The big picture: The bill, which Trump signed Friday, has three main Medicaid shifts making medical providers nervous:
- Providers say adding work requirements for some recipients and conducting eligibility checks twice a year (instead of once) could lead to accidental coverage losses, starting Dec. 31, 2026.
- Plus: Hospitals face cuts to Medicaid payments they rely on for funding (beginning 2028).
State of play: The phase-down of the Medicaid payments could cost Virginia hospitals over $2 billion annually, says Virginia Hospital & Healthcare Association spokesperson Julian Walker.

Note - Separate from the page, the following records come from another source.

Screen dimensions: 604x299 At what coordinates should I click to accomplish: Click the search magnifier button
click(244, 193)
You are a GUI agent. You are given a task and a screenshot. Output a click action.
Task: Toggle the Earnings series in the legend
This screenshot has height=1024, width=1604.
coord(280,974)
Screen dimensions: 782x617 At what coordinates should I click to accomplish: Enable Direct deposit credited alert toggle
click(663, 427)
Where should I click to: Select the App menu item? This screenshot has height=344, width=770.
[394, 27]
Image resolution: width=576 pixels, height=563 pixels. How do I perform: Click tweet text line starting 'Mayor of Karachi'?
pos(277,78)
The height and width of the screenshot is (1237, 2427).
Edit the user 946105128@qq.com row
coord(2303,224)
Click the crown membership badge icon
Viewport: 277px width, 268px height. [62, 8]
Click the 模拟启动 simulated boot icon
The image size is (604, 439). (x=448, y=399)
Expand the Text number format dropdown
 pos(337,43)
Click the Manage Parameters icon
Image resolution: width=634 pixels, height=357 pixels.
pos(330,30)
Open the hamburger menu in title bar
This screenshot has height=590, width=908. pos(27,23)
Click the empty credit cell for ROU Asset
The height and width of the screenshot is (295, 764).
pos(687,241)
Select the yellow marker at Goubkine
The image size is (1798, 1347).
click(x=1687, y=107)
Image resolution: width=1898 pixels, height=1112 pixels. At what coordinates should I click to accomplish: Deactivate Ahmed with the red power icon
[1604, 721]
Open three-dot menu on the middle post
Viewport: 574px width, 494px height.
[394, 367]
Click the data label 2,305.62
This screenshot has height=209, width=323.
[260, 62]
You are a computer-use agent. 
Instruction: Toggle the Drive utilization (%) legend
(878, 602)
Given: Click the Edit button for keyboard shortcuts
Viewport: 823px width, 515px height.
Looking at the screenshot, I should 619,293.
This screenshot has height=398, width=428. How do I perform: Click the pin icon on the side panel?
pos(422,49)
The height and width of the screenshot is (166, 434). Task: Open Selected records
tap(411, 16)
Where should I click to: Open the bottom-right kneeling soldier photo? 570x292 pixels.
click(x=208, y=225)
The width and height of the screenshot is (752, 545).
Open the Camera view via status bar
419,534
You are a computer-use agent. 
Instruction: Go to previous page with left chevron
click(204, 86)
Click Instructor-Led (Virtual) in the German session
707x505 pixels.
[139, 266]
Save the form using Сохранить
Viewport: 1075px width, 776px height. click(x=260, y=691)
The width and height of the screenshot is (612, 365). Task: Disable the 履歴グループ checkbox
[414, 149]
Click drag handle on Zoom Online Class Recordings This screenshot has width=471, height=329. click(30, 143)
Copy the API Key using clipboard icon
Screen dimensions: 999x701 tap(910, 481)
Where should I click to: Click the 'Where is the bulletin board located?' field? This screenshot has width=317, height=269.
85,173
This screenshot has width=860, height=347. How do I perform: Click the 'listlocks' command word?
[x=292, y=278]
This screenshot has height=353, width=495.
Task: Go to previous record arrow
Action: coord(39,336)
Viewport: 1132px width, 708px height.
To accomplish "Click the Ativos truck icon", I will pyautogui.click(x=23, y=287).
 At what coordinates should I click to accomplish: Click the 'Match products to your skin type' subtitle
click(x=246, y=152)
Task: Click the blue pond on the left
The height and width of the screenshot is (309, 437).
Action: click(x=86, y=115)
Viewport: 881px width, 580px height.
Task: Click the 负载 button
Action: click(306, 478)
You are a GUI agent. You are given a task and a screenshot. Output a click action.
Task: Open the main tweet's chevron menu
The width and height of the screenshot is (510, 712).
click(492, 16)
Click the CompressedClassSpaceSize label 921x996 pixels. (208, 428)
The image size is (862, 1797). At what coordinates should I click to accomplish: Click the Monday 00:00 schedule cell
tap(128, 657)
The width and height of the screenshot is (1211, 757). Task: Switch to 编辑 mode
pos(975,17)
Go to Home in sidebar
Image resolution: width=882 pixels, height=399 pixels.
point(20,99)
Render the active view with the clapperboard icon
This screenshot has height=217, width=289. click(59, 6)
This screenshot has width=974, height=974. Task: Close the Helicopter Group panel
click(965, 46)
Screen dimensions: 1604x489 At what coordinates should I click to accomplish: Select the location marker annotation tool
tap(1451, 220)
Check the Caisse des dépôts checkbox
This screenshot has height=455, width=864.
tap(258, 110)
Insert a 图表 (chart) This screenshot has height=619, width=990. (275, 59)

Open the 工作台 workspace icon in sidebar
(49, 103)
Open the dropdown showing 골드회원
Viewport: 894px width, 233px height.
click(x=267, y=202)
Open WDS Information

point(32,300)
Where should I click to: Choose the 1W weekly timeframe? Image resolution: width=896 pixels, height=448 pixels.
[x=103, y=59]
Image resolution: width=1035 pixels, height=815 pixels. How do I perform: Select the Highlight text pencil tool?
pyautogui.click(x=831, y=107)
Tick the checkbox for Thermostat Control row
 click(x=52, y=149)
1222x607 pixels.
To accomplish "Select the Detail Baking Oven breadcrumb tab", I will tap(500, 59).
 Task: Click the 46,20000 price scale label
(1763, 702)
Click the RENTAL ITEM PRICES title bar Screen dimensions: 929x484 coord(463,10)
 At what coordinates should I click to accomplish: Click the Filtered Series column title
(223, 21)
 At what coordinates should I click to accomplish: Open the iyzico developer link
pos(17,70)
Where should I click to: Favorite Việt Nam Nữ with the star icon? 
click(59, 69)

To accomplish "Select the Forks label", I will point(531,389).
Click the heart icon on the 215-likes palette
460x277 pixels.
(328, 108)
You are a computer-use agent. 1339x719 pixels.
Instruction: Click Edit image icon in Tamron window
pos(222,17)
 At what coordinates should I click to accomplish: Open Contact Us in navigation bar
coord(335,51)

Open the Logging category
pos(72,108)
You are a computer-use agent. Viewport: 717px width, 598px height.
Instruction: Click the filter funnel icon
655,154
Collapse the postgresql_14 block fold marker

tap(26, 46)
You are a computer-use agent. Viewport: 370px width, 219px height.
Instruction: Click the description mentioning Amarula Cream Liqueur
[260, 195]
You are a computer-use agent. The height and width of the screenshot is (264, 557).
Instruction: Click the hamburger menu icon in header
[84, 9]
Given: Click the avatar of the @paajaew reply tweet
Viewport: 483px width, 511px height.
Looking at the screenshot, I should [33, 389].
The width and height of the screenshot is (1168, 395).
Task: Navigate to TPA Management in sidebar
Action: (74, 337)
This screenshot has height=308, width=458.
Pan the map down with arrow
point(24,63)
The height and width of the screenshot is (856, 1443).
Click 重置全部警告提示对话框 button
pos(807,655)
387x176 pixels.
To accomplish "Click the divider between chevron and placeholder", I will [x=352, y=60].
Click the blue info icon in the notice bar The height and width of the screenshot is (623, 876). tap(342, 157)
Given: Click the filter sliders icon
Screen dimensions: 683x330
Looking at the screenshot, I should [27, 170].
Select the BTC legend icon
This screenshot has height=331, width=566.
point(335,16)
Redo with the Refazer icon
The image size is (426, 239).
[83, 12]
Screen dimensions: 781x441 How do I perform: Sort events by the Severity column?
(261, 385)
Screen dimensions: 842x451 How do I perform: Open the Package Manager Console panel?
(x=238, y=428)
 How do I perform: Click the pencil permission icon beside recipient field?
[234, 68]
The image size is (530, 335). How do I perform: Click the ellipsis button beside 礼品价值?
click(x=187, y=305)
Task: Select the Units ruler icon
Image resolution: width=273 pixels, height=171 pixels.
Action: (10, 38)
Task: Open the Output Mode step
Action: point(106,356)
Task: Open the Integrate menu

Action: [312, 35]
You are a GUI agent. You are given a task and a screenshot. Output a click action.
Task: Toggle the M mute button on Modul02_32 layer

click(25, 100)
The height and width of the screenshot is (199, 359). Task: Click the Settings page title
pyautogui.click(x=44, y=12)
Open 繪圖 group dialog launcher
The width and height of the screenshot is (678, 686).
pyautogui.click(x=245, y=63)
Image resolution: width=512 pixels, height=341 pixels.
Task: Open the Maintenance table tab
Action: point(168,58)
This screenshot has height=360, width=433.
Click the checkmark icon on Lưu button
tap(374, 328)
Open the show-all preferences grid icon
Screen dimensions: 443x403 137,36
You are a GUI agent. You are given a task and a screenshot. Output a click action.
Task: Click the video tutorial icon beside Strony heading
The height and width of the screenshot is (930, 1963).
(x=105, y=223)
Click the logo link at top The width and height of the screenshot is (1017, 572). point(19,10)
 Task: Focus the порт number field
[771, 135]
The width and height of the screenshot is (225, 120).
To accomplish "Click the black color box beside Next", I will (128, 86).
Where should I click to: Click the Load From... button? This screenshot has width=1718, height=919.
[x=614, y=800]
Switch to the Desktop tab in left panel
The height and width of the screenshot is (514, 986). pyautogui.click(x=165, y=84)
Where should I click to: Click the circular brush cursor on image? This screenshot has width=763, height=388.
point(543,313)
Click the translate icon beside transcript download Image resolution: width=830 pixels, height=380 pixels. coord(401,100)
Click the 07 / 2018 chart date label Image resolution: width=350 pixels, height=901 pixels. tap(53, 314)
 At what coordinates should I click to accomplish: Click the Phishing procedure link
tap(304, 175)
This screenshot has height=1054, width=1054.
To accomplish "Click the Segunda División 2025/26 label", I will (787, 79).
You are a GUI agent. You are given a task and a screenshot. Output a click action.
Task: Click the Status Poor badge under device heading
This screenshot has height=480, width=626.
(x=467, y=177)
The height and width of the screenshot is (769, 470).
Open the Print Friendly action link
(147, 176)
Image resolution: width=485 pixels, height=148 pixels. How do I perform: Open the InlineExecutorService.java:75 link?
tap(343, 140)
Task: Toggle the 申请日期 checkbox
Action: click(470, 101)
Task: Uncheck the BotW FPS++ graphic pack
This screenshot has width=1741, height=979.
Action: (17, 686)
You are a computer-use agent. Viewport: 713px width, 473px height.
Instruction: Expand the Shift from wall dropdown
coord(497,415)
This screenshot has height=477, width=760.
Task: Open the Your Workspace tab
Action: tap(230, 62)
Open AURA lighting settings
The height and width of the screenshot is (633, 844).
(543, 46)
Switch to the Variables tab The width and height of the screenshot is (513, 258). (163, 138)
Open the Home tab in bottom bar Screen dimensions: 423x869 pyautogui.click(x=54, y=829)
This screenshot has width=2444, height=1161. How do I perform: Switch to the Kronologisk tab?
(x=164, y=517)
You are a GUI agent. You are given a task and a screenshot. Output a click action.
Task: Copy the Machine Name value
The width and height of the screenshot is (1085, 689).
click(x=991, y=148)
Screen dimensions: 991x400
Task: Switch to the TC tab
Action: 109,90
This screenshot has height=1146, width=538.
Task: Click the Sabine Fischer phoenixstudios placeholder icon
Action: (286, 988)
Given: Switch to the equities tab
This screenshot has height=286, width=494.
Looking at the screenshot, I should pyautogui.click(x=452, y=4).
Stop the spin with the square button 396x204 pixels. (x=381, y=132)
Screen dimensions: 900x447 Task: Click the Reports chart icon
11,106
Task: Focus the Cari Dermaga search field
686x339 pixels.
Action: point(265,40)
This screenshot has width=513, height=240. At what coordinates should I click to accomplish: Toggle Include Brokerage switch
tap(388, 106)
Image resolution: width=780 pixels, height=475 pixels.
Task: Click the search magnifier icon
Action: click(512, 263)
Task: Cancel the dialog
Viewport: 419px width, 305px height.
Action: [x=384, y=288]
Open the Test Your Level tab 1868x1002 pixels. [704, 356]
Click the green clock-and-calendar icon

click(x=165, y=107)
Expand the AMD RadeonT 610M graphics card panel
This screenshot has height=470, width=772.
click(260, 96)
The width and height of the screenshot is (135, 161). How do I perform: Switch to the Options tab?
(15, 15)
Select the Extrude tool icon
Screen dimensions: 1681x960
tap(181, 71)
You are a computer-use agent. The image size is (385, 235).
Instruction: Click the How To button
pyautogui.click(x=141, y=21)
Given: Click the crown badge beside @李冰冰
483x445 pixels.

- The "potentially devastating" impact could be most aggressive for the state's rural hospitals, where those payments account for up to a third of their revenue, Walker tells Axios.
Zoom in: Nearly a quarter of Virginia's rural hospitals (7) were already at immediate risk of closing in June, per the Center for Healthcare Quality and Payment Reform.
- If hospitals close or scale back services, Walker says that can mean job losses or longer commutes for health care.
Then there's the spillover effect for already overwhelmed free clinics, as over 300,000 Virginians are projected to lose coverage.
- The spike in demand will likely happen as they face drops in revenue from losing Medicaid patients, says Julie Bilodeau, CEO of CrossOver Healthcare Ministry, a free clinic in South Richmond serving refugees, students, contract workers and more.
Case in point: CrossOver relies on Medicaid payments for at least 20% of its budget next year, per Bilodeau.
- It's about 8% at Health Brigade in the Museum District, but the loss would be coupled with over $1.8 million in separate funding cuts in the last year, executive director Karen Legato tells Axios.
- The $1.8 million alone was nearly half their budget.
Threat level: Less money to cover costs can mean reducing capacity, and if free clinics can't see patients, Bilodeau says she fears people will either:
- Flood emergency rooms
- Or forgo care until it's a health crisis.
What we're watching: Free clinics are increasingly turning to private philanthropy to fill the gaps, "but philanthropy is not designed to pay for health care," Legato says.
The bottom line: "As people lose their Medicaid, we're going to be back to expecting free clinics to step up," she says, "and we don't have the capacity to step up."